**What you will do:** Nothing but the text should be carried over: reproduce all the data exactly and leave out every image.

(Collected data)
□ □ □

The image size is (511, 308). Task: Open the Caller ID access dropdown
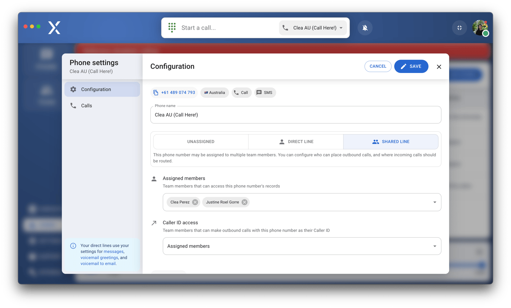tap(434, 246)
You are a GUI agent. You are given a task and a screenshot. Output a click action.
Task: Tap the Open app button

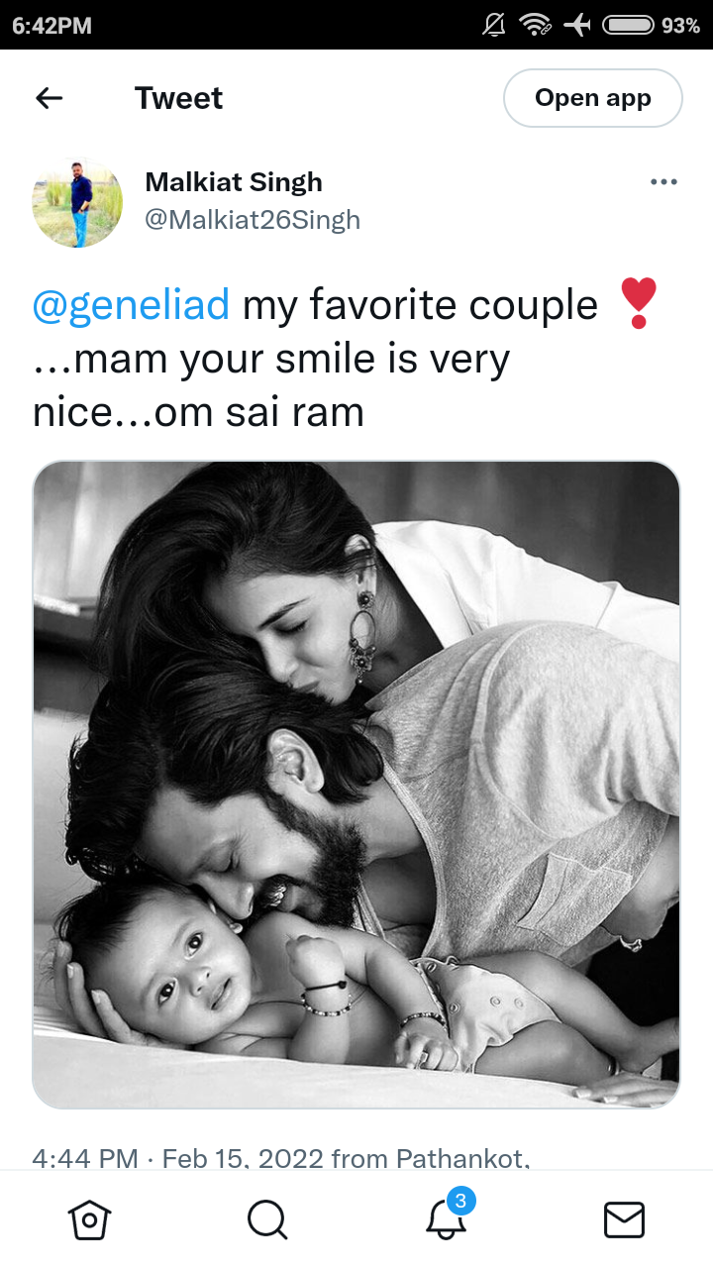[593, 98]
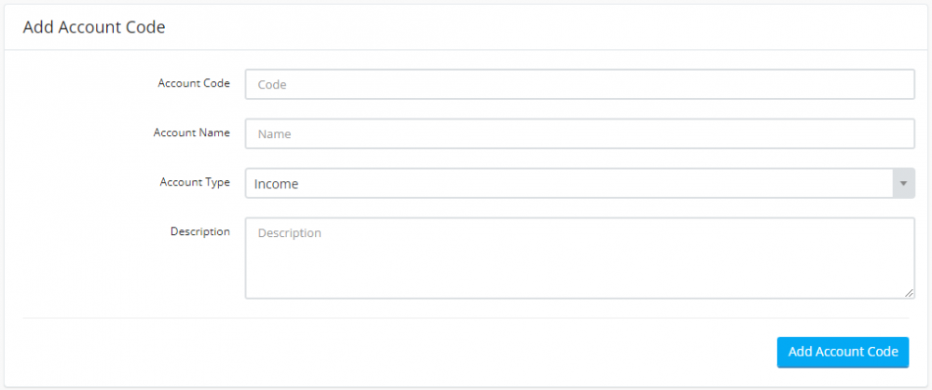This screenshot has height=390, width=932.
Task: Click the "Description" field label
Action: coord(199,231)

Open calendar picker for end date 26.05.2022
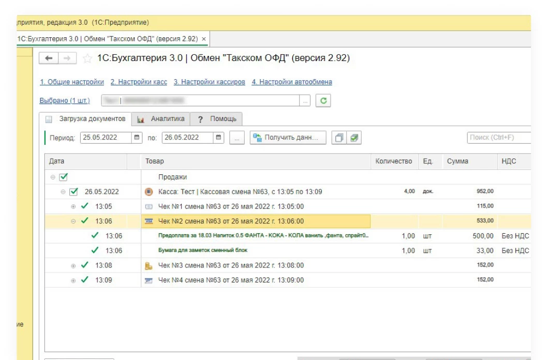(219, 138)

□ □ □

**Answer space:**
The image size is (511, 308). Task: Open the Caller ID access dropdown
tap(434, 246)
You are a GUI agent. You are given a task and a screenshot. Output a click action.
Task: Tap the Open app button

[593, 98]
This screenshot has height=390, width=932.
Task: Click the "Description" field label
Action: coord(199,231)

Open calendar picker for end date 26.05.2022
(219, 138)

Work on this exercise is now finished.